• **Aim of the exercise**
Leave out the pictures and repeat exactly the lines from the one containing "Open Microsoft Edge from the taskbar" through the end of the records.

• **Source material**
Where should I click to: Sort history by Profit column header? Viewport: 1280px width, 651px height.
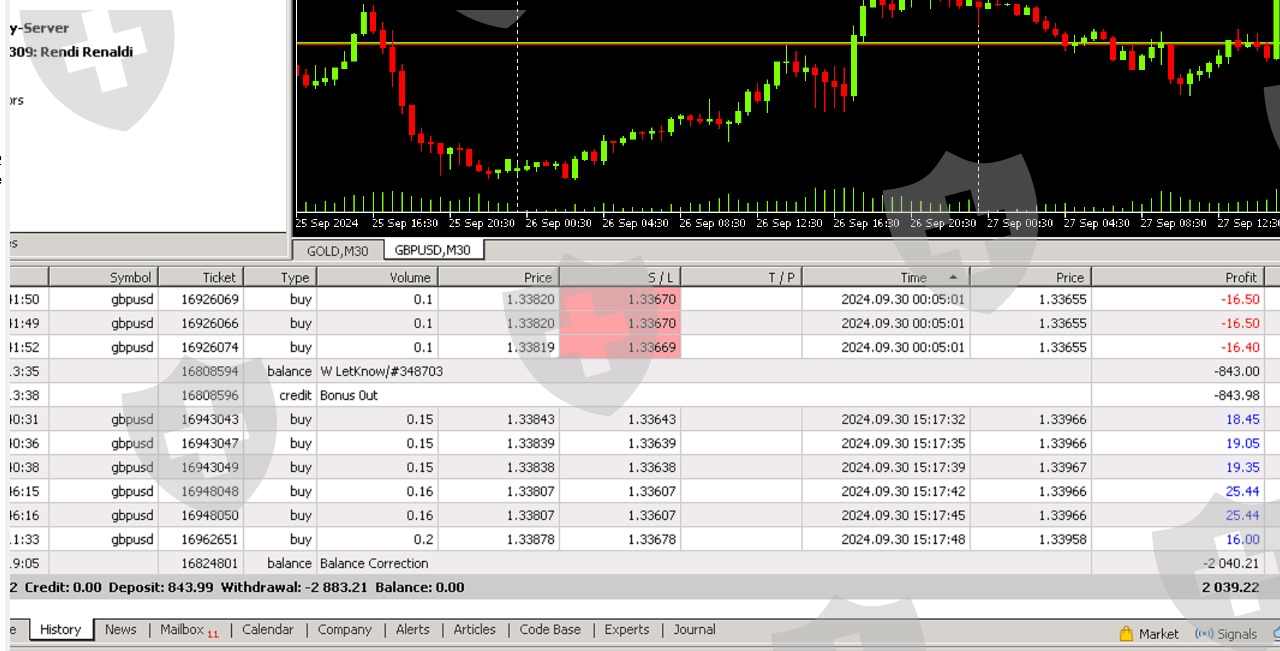pos(1240,277)
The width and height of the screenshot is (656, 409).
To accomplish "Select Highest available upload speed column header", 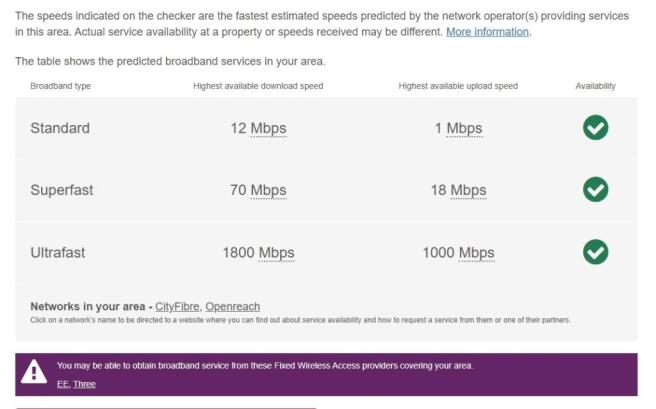I will 458,86.
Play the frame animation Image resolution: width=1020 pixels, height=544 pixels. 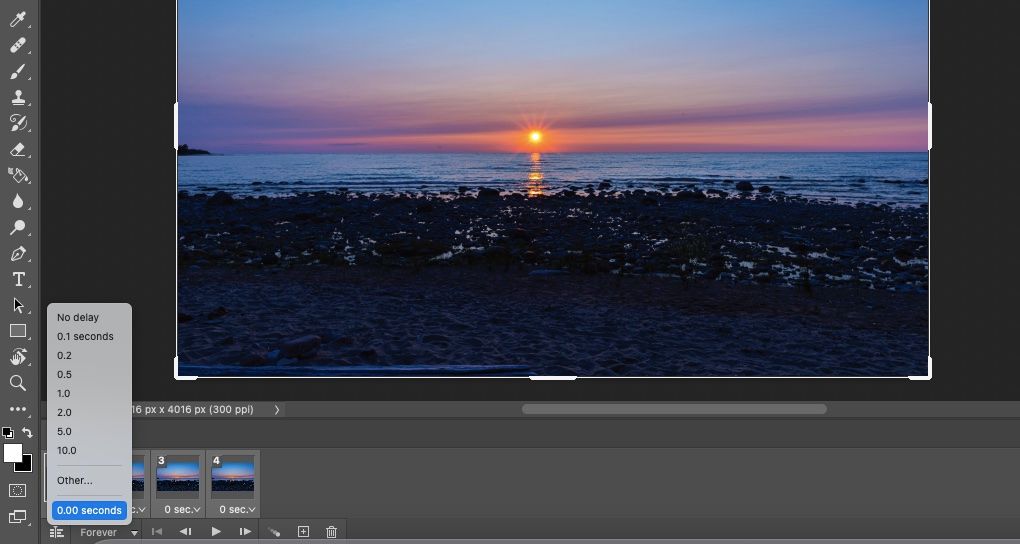tap(216, 532)

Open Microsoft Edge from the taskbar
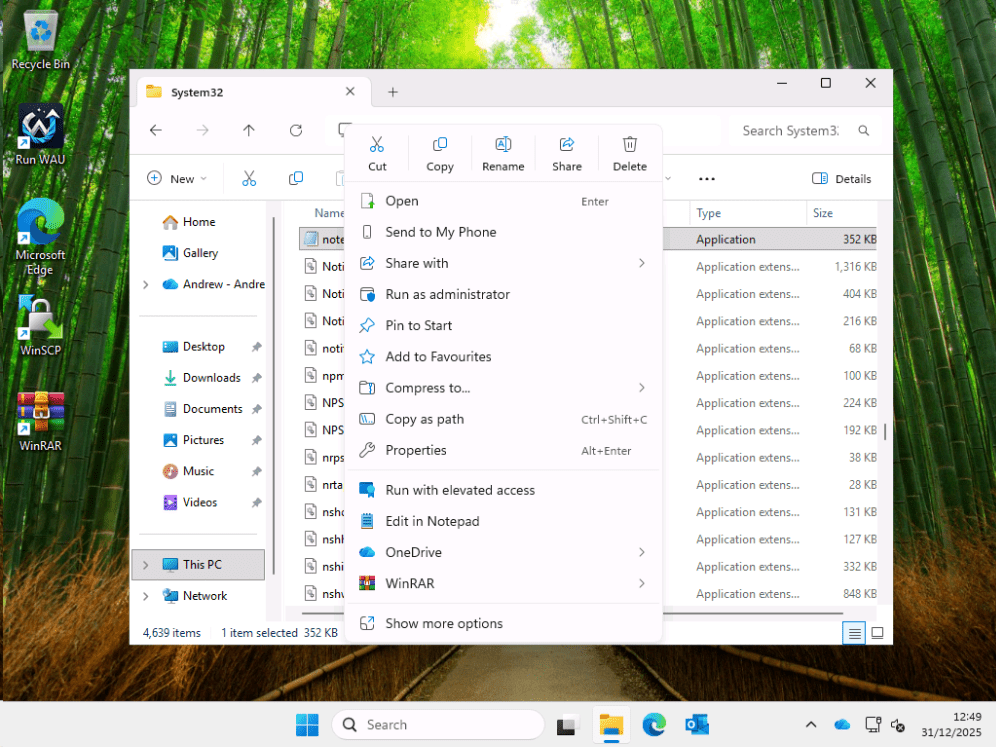(x=653, y=724)
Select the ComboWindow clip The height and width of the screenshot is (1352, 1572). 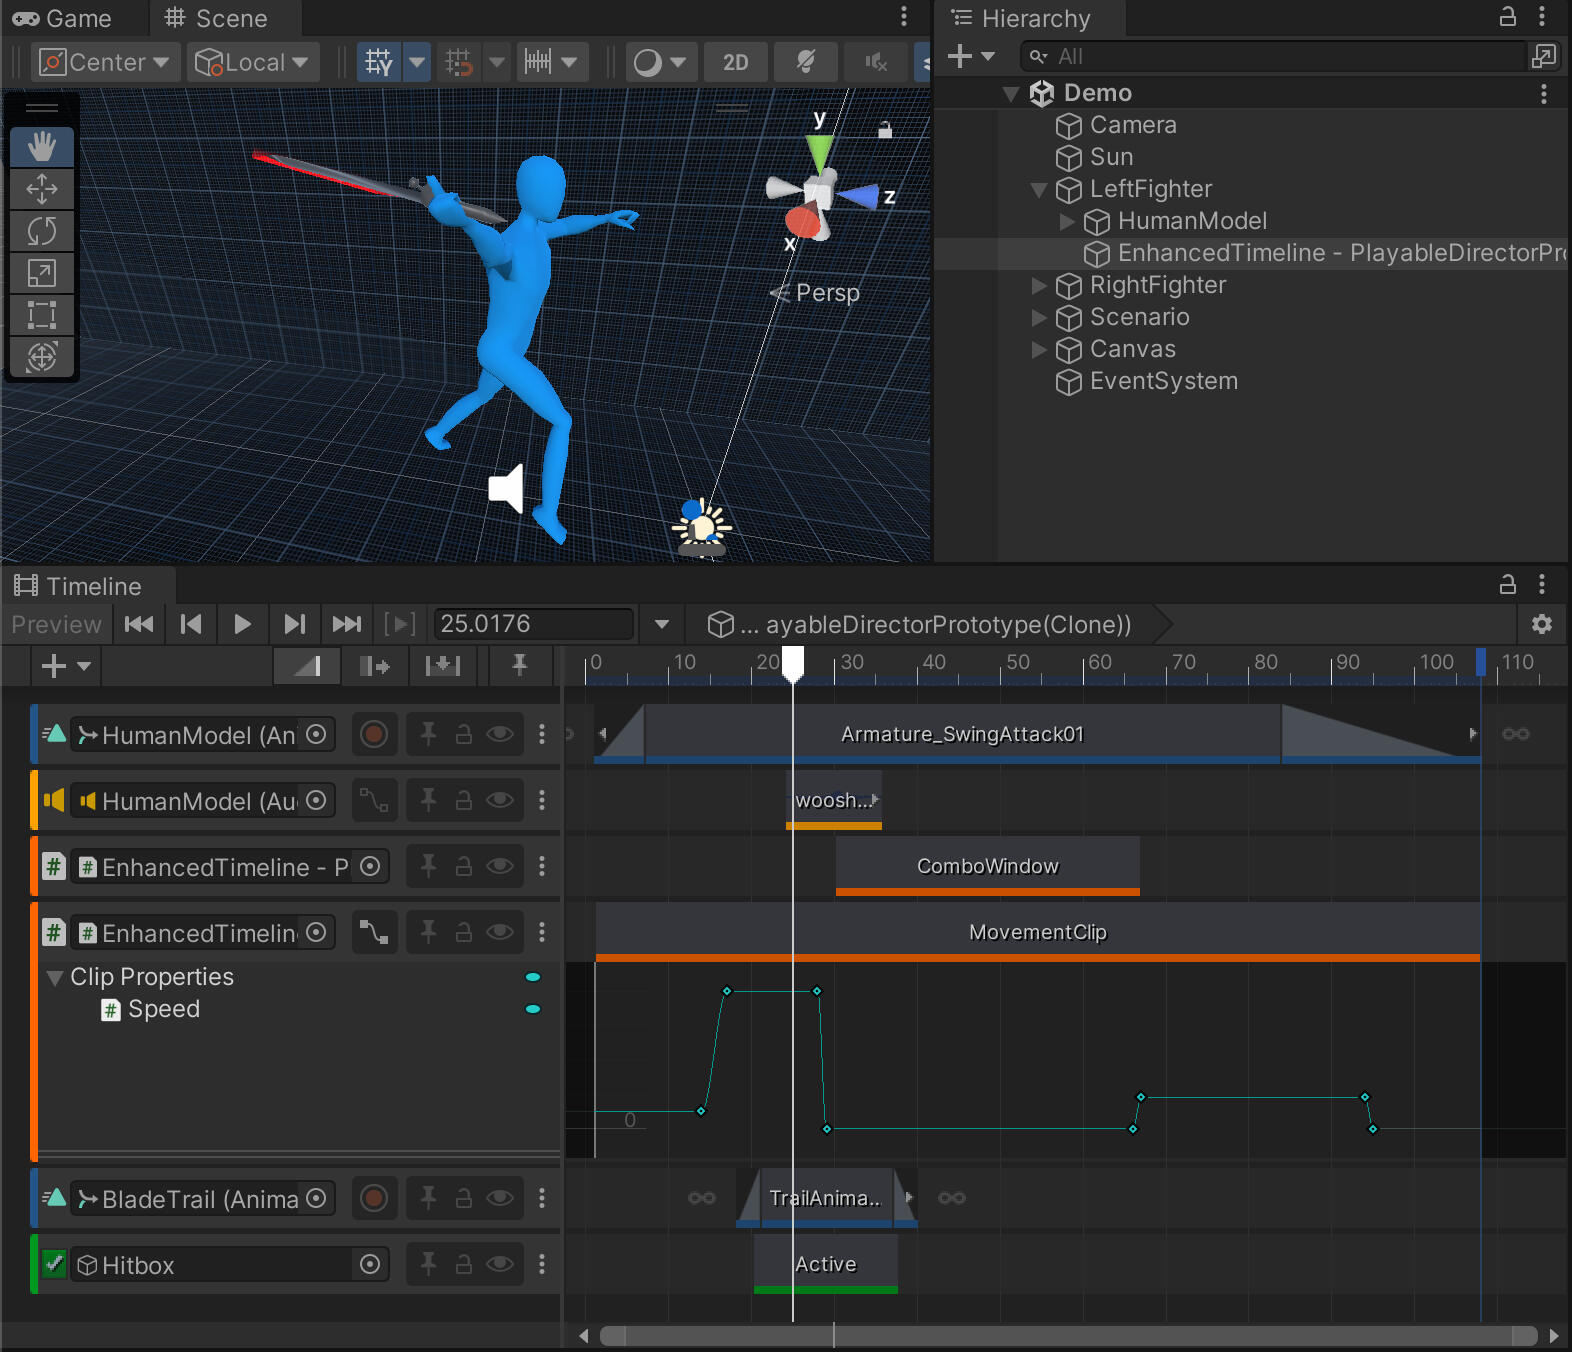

• **Completed exercise**
Open Microsoft Edge from the taskbar
(x=653, y=724)
Select the ComboWindow clip The height and width of the screenshot is (1352, 1572). 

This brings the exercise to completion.